Let The Peace Of Christ Rule In Your Hearts

by Sarah Barry   12/28/2015     0 reads


Colossians 3:1-17
Key Verse   3:15 

“Let the peace of Christ rule in your hearts, since as members of one body you  were called to peace. And be thankful.”

1.  What can we know about the peace that Jesus gives? (15) (Ro 5:1; Jn 14:6; Jn 20: 21) Why can life’s journey with Jesus (Immanuel) be called a joyful Journey? (Isa 7:14; Mt 1:23;jn 14:25-27)

2.  What is the condition of those who have gospel centered faith? (Col 2:20a; 3:1)

3.  Where should we set our hearts? Our minds? (3:1-4; Ro 8:32;Heb 12:2) What does this mean?  What is our hope? (4) 

4  What belongs to our earthly nature? In what sense are these things (especially greed) idols? (5) Why is it imperative that we put these things to death?(6) What are the practices of the old self that destroy the peace and unity of the body? (7-9) 

5.  What characterizes the new self? Read 10-14. How do these things reflect the image of Christ the Creator? Why should there be no human barriers in the Body of Christ? (11) What should be our mind-set toward one another? (12-14; Php 2:5? What is most important? (14) How is this possible?

6.  Read verse 15. What do you think it means that Peace of Christ or Shalom rules in the heart: What does it mean that we are members of one body called to peace? What is the importance of being thankful?

7.  Read verses 16-17. What do we learn from these verses about the place of the word (message) and singing in restoring the rule of the peace of Christ in our hearts. Who helps us on the joyful journey? (Jn14:26;Isa7:14; 9:6)

====

Can you write out the full Colossians 3 study guide above, word for word?

Record excerpts
====

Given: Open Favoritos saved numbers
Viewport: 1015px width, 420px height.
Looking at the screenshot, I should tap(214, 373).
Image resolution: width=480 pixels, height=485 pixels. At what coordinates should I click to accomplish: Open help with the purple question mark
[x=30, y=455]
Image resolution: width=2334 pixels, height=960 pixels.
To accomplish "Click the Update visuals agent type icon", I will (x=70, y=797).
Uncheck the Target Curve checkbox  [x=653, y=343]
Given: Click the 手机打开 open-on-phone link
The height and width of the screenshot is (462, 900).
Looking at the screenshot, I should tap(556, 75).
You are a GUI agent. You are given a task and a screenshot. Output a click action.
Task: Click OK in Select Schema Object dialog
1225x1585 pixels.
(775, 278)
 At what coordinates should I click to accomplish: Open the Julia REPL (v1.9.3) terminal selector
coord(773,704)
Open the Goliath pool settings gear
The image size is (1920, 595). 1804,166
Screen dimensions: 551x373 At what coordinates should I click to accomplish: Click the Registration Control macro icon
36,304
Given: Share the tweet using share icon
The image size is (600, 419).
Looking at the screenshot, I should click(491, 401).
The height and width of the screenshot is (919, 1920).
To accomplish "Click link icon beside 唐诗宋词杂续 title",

====

Full response
Let The Peace Of Christ Rule In Your Hearts

by Sarah Barry   12/28/2015     0 reads


Colossians 3:1-17
Key Verse   3:15 

“Let the peace of Christ rule in your hearts, since as members of one body you  were called to peace. And be thankful.”

1.  What can we know about the peace that Jesus gives? (15) (Ro 5:1; Jn 14:6; Jn 20: 21) Why can life’s journey with Jesus (Immanuel) be called a joyful Journey? (Isa 7:14; Mt 1:23;jn 14:25-27)

2.  What is the condition of those who have gospel centered faith? (Col 2:20a; 3:1)

3.  Where should we set our hearts? Our minds? (3:1-4; Ro 8:32;Heb 12:2) What does this mean?  What is our hope? (4) 

4  What belongs to our earthly nature? In what sense are these things (especially greed) idols? (5) Why is it imperative that we put these things to death?(6) What are the practices of the old self that destroy the peace and unity of the body? (7-9) 

5.  What characterizes the new self? Read 10-14. How do these things reflect the image of Christ the Creator? Why should there be no human barriers in the Body of Christ? (11) What should be our mind-set toward one another? (12-14; Php 2:5? What is most important? (14) How is this possible?

6.  Read verse 15. What do you think it means that Peace of Christ or Shalom rules in the heart: What does it mean that we are members of one body called to peace? What is the importance of being thankful?

7.  Read verses 16-17. What do we learn from these verses about the place of the word (message) and singing in restoring the rule of the peace of Christ in our hearts. Who helps us on the joyful journey? (Jn14:26;Isa7:14; 9:6)